● THE PROBLEM
Leaving out the pictures, write out exactly each line from the line with "Instruction: Click the More Info... button" through the close of the listing below.

*** TASK MATERIAL Section Begins ***

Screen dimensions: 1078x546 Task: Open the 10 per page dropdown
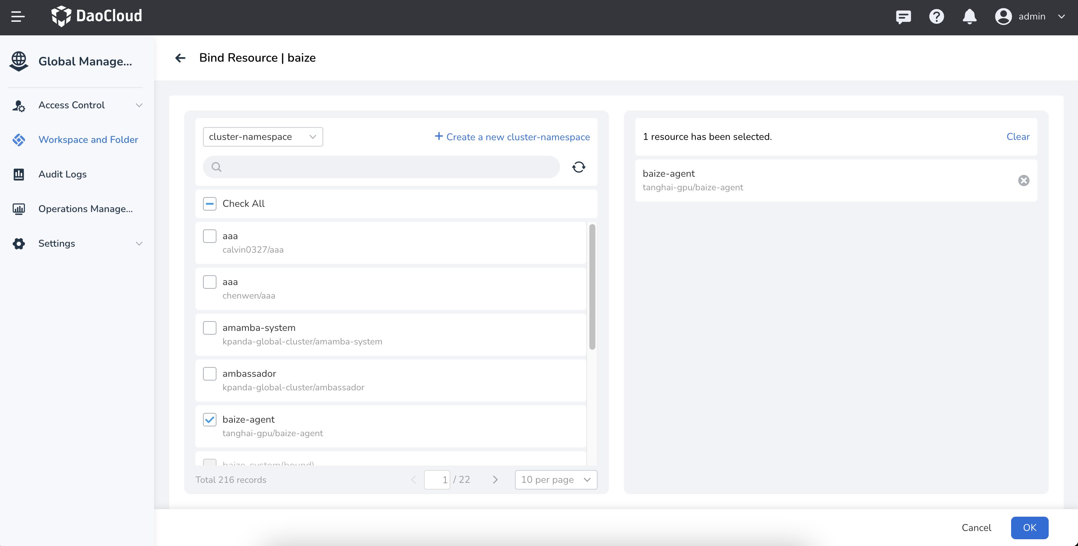(x=555, y=480)
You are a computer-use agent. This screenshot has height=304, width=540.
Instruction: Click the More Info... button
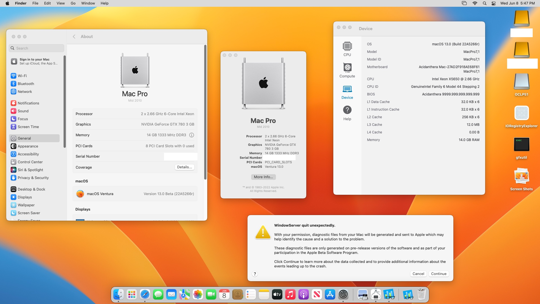point(263,177)
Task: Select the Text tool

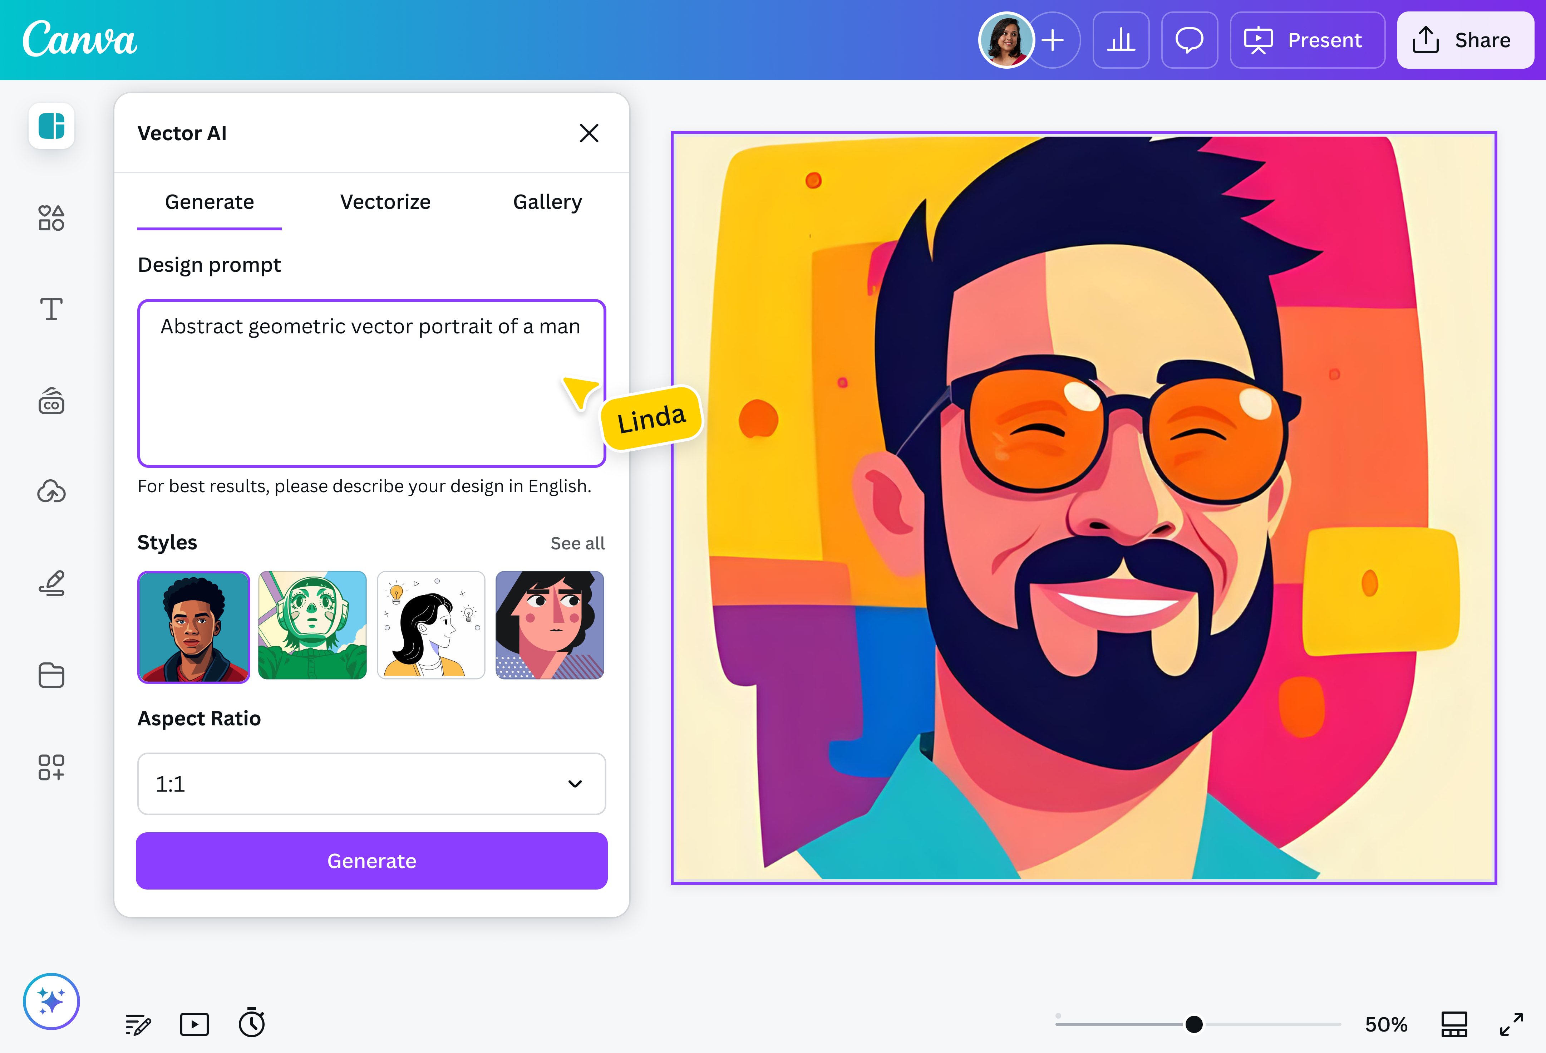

*** TASK MATERIAL Section Ends ***

● EXERCISE RESPONSE
Instruction: Click the More Info... button
point(263,177)
Task: Select the Text tool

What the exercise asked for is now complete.